From the entries below, write out exactly the lines between the line holding "Screen dimensions: 1317x896" and the line holding "Viewport: 1024px width, 417px height.", inclusive, excluding any pictures.
(Beginning of INPUT RECORDS)
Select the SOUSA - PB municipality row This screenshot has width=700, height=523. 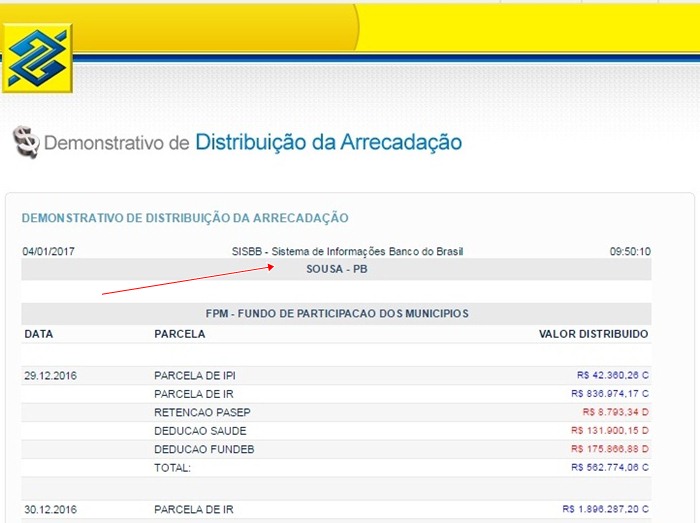(x=337, y=270)
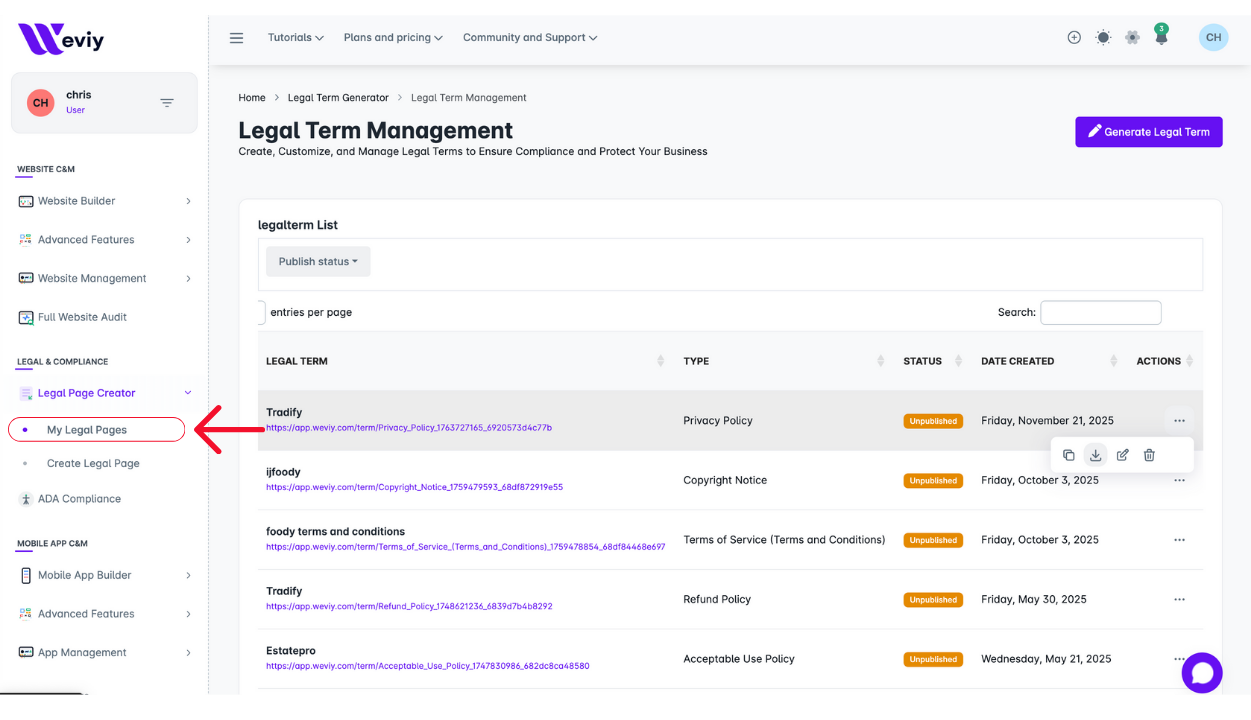Open Full Website Audit sidebar item
The height and width of the screenshot is (720, 1251).
[x=82, y=317]
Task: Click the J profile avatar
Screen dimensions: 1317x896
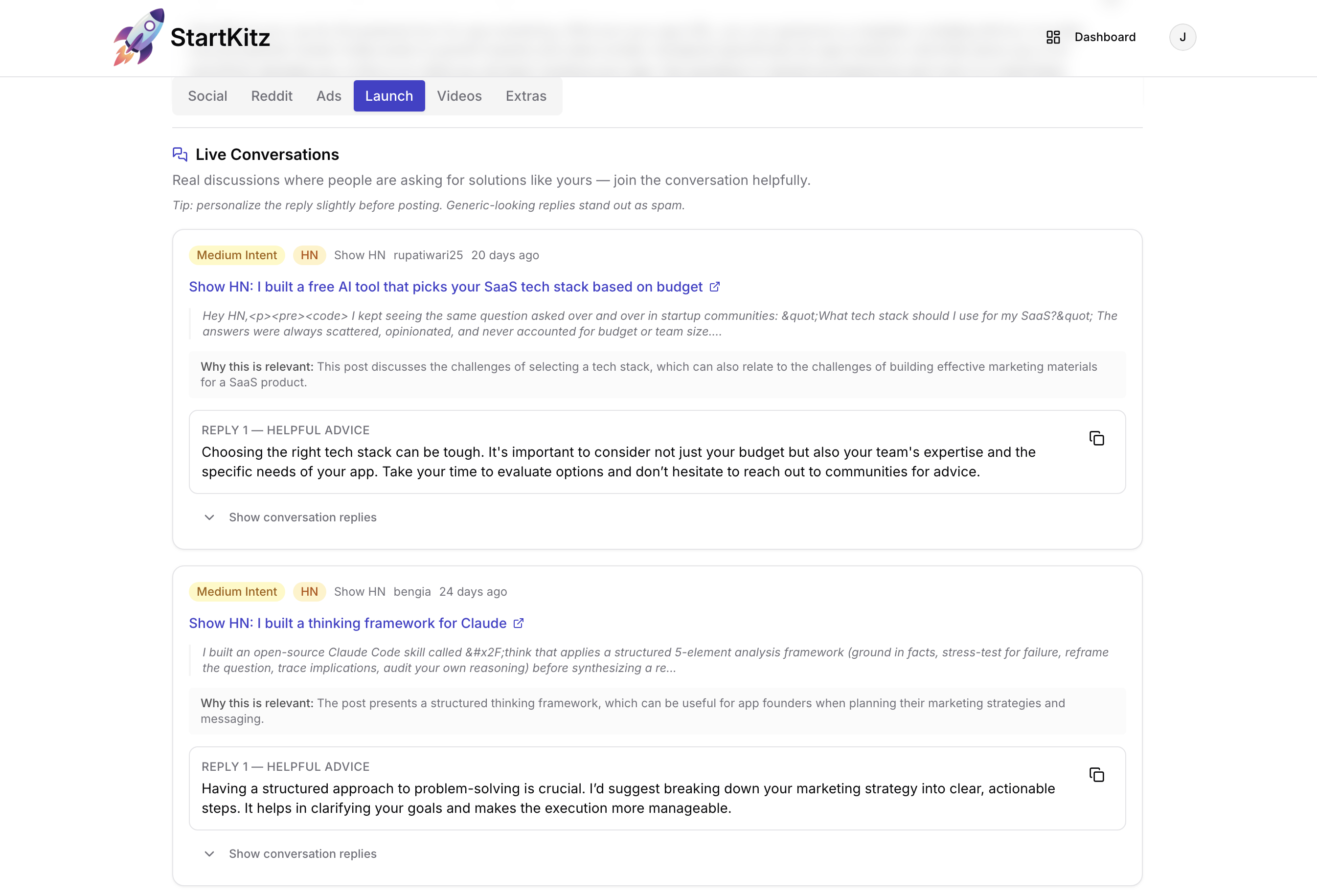Action: click(x=1183, y=36)
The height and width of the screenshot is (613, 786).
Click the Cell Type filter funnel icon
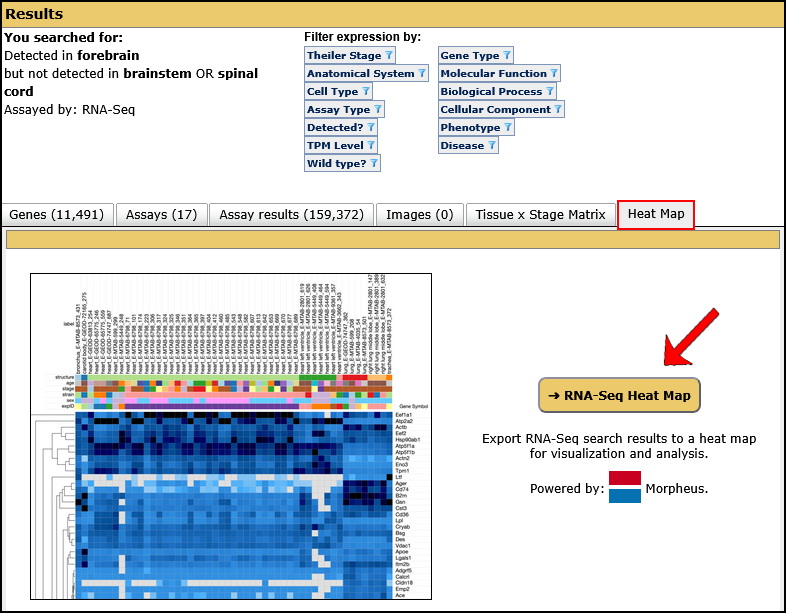[x=365, y=92]
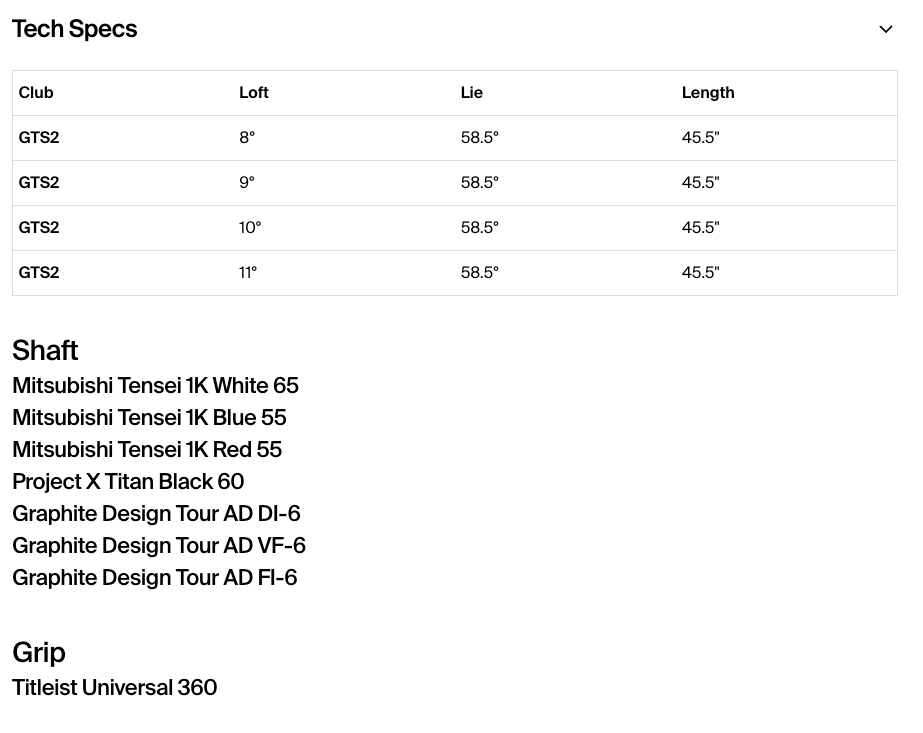Viewport: 923px width, 733px height.
Task: Click the GTS2 8° loft row
Action: [x=454, y=138]
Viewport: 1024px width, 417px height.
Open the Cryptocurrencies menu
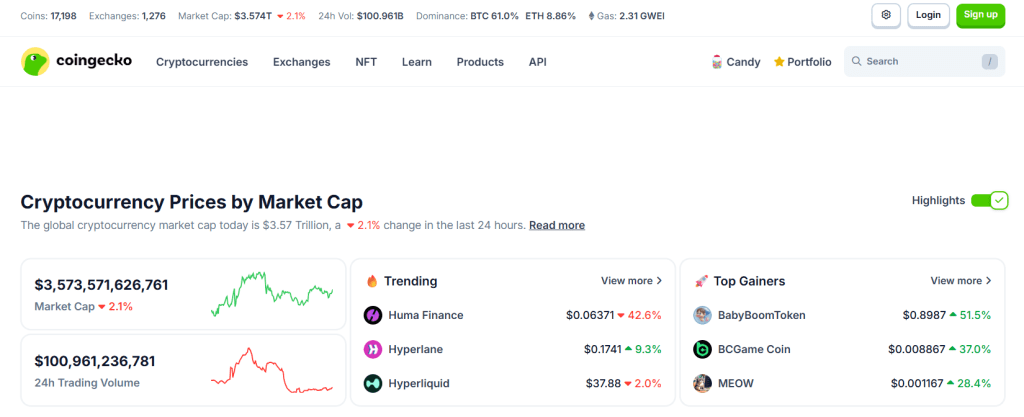coord(202,62)
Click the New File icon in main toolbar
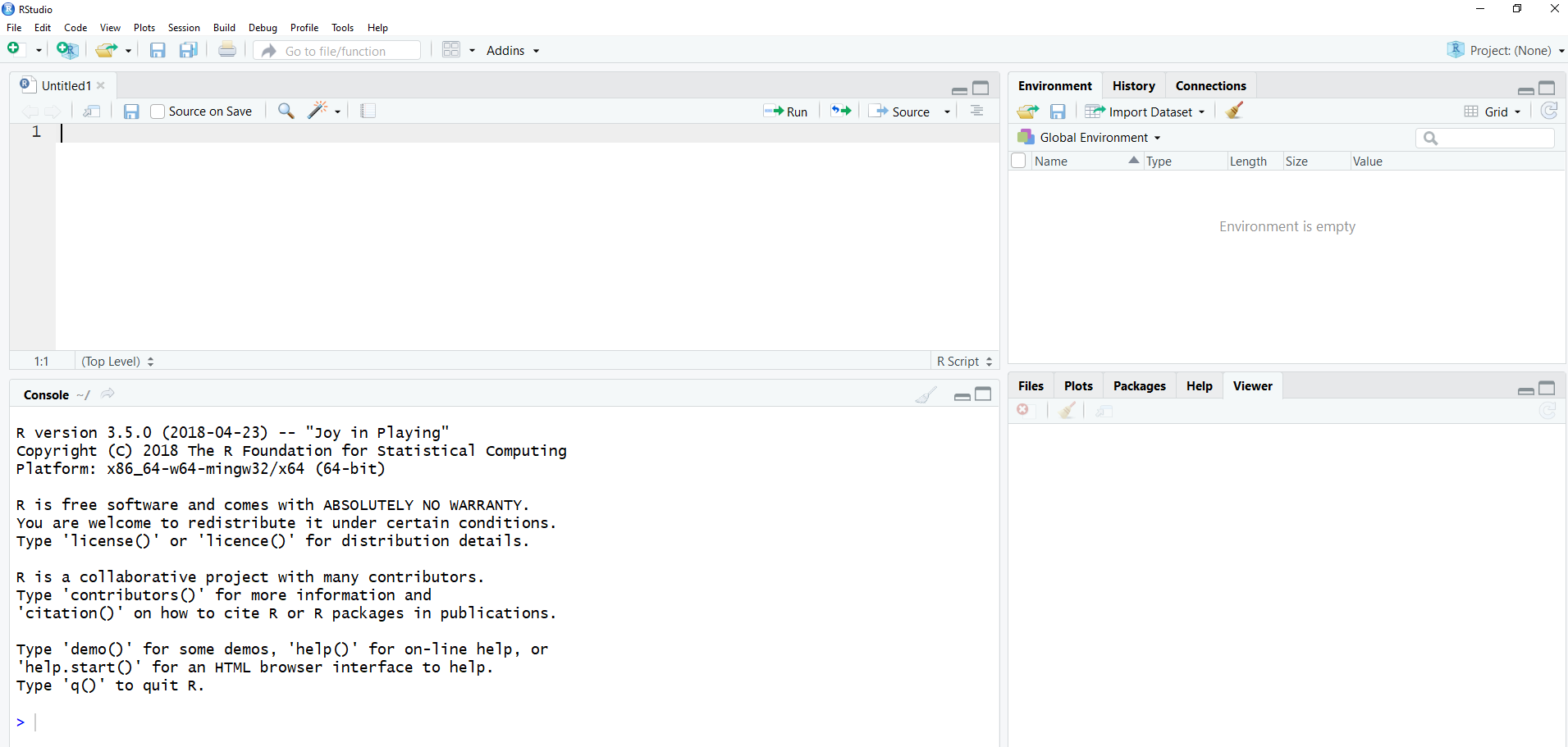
(End of INPUT RECORDS)
— TASK SOLUTION —
Screen dimensions: 1317x896
Action: click(x=1183, y=36)
The height and width of the screenshot is (613, 786).
Click the Cell Type filter funnel icon
[x=365, y=92]
Viewport: 923px width, 733px height.
Task: Click the GTS2 8° loft row
Action: [x=454, y=138]
Viewport: 1024px width, 417px height.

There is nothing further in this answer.